(DATA EXCERPTS Opens)
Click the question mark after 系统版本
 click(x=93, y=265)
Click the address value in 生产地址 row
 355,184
(DATA EXCERPTS Closes)
(DATA EXCERPTS Opens)
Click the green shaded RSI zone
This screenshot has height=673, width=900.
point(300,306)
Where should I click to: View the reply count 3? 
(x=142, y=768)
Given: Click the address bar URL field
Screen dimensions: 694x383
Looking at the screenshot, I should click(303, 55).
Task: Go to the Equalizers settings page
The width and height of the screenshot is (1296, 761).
(DATA EXCERPTS Closes)
▸ **WHAT TO WORK ON**: Scan the lines above for "Given: Click the address bar URL field" and for "The width and". Repeat exactly the line holding each of them and every line in between.

▸ **EXERCISE RESPONSE**:
Given: Click the address bar URL field
Screen dimensions: 694x383
Looking at the screenshot, I should click(303, 55).
Task: Go to the Equalizers settings page
The width and height of the screenshot is (1296, 761).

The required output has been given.